J-T.O. : Il ne vous a pas échappé que dans ces 70 ME, O2i pèse pour 50 ME alors que Prologue ne représente que 20 ME. L'offre que prétend constituer Prologue n'a par ailleurs aucune cohérence technologique et industrielle. O2i est le no2 de la formation informatique en France et un éditeur de logiciels alors que Prologue a essentiellement des activités de SSII en Espagne avec des visées sur le Brésil et des velléités de développement dans le cloud.

Boursier.com : C'est le PDG d'O2i qui parle, mais qu'en dit le premier actionnaire que vous êtes et qu'une offre ne doit pas laisser insensible... ?

J-T.O. : En tant qu'actionnaire d'O2i, je ne vois pas l'intérêt que j'aurais à échanger, à la moitié de leur valeur, des titres O2i contre des titres Prologue dont le modèle industriel n'est encore qu'un projet. Je trouverais paradoxal de quitter d'O2i, au moment où je commence à recueillir les fruits de 5 années d'investissements dans un repositionnement stratégique dans la formation professionnelle et les logiciels, avec plus de 15 acquisitions réussies à la clef. Ça me paraîtrait encore plus paradoxal de le faire pour le projet de Prologue qui réalise 20% de son chiffre d'affaires en France avec des technologies dépassées comme le scan ou le fax, affiche une ambition sur le marché très concurrentiel sur le du Cloud sans y réaliser pour le moment de chiffre d'affaires et dont les performances reposent principalement sur une activité de SSII en Espagne et un début d'activité au Brésil. Or on sait à quel point il est difficile pour une petite société de s'implanter loin de ses bases, sans parler du risque de change posé par le real. En tant qu'actionnaire, apporter ses actions O2i pour du papier Prologue ne me semble pas un investissement judicieux !

Boursier.com : Prologue devrait sortir, par anticipation, de son plan de continuation, ce qui rend la société moins risquée...

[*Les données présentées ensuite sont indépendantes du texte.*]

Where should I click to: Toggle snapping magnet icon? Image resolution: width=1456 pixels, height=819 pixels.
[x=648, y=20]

J-T.O. : Ça aurait été le cas si Prologue finançait cette sortie grâce à un redressement de son activité. Cela nous aurait rassurés sur leur capacité à financer notre développement futur. Mais ce n'est pas le cas. Ils n'envisagent de sortir du plan que grâce à une politique d'émission intensive de BSA à maturité longue, dont l'exercice s'est fait au prix d'une dilution potentiellement considérable de leurs actionnaires. C'est justement ce qui fait risquer une dilution potentielle de plus de 50% aux actionnaires d'O2i qui apporteraient leurs titres à l'OPE. Ils doivent être conscients du risque dilutif très important qu'ils encourent...

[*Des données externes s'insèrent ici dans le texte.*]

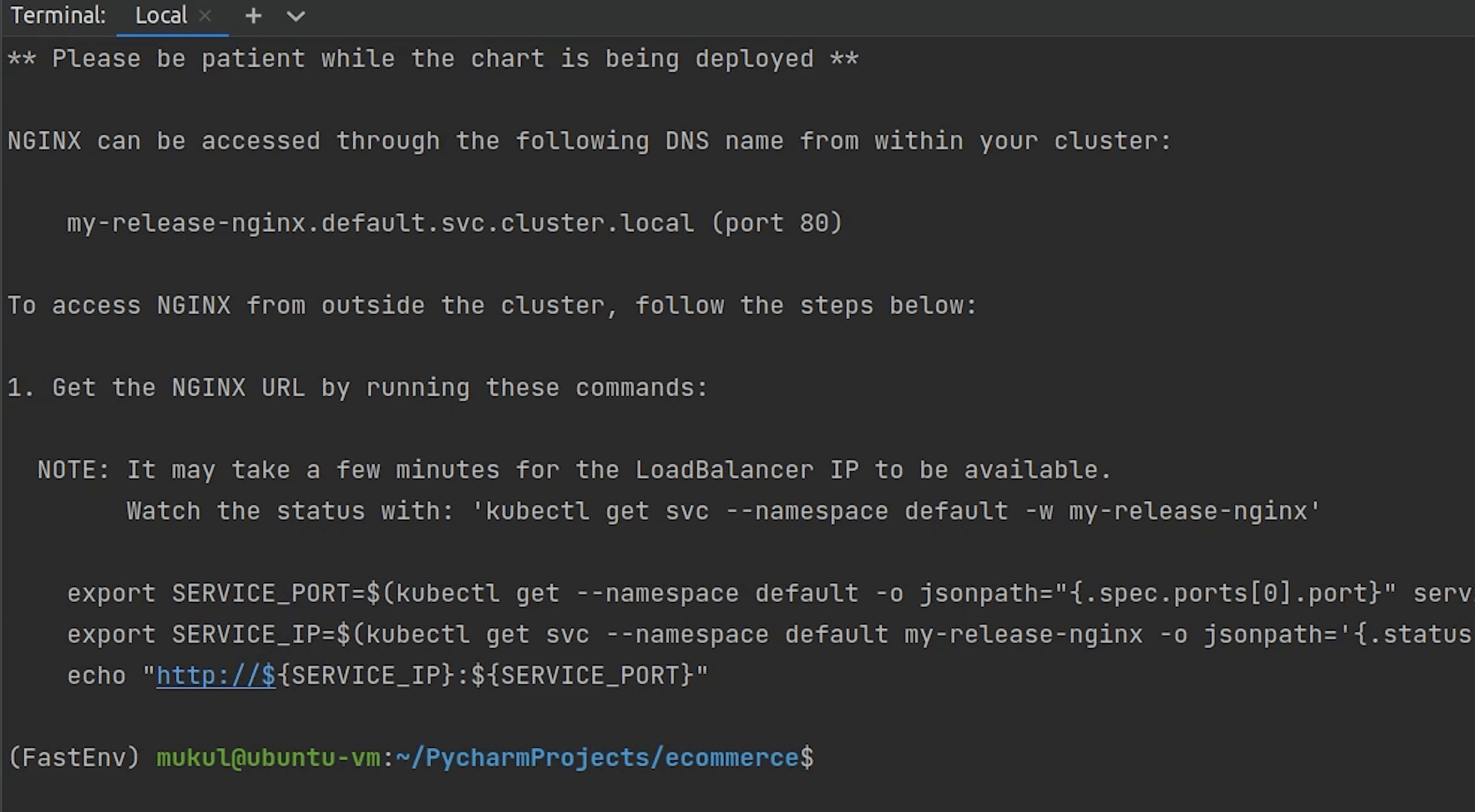1475x812 pixels.
Task: Click the export SERVICE_PORT command line
Action: [x=748, y=593]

Boursier.com : Selon vous, pourquoi la société Prologue a-t-elle jeté son dévolu sur O2i ?

J-T.O. : Pour moi, c'est sans ambiguïté en raison de notre potentiel. Ils cherchent à faire une bonne affaire en profitant de notre sous valorisation actuelle. Nous avons profondément transformé O2i en 5 ans pour en faire un leader de la formation informatique en France et développer une suite logicielle très prometteuse. Ça a été un gros travail et le marché n'a pas encore pris acte de cette transformation. Avouez que ça serait paradoxal que ce soient les actionnaires de Prologue qui profitent des efforts réalisés depuis 5 ans par les actionnaires d'O2i.

Boursier.com : Le prix proposé par Prologue, semble être une pierre d'achoppement pour vous...

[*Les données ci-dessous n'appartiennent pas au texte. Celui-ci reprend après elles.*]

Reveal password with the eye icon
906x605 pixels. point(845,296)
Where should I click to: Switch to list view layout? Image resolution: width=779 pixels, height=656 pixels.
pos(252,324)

J-T.O. : Pas seulement le prix, la forme également. Quelle est la pertinence et l'intérêt pour les actionnaires d'O2i d'une offre valorisant leurs actions à 27% de notre chiffre d'affaires et payée en titres, alors que Prologue, qui n'est pas encore sortie d'un plan de continuation, est valorisée 2 fois son chiffre d'affaires (une valorisation d'éditeur de logiciels performants) sans annoncer aucune perspective chiffrée ?

Boursier.com : Votre " non " est-il ferme et définitif ?

J-T.O. : Aux conditions actuelles le " non " est ferme et définitif, et je suis convaincu de défendre l'intérêt de mes actionnaires en adoptant cette position. Si Prologue proposait une valorisation sensiblement supérieure, en cash, avec un vrai projet et les moyens de poursuivre le développement d'O2i, en lui permettant de conserver son autonomie, mon devoir serait de la considérer, mais dans la mouture actuelle, avec une structure d'offre sans partie " cash ", le " non " est ferme et définitif.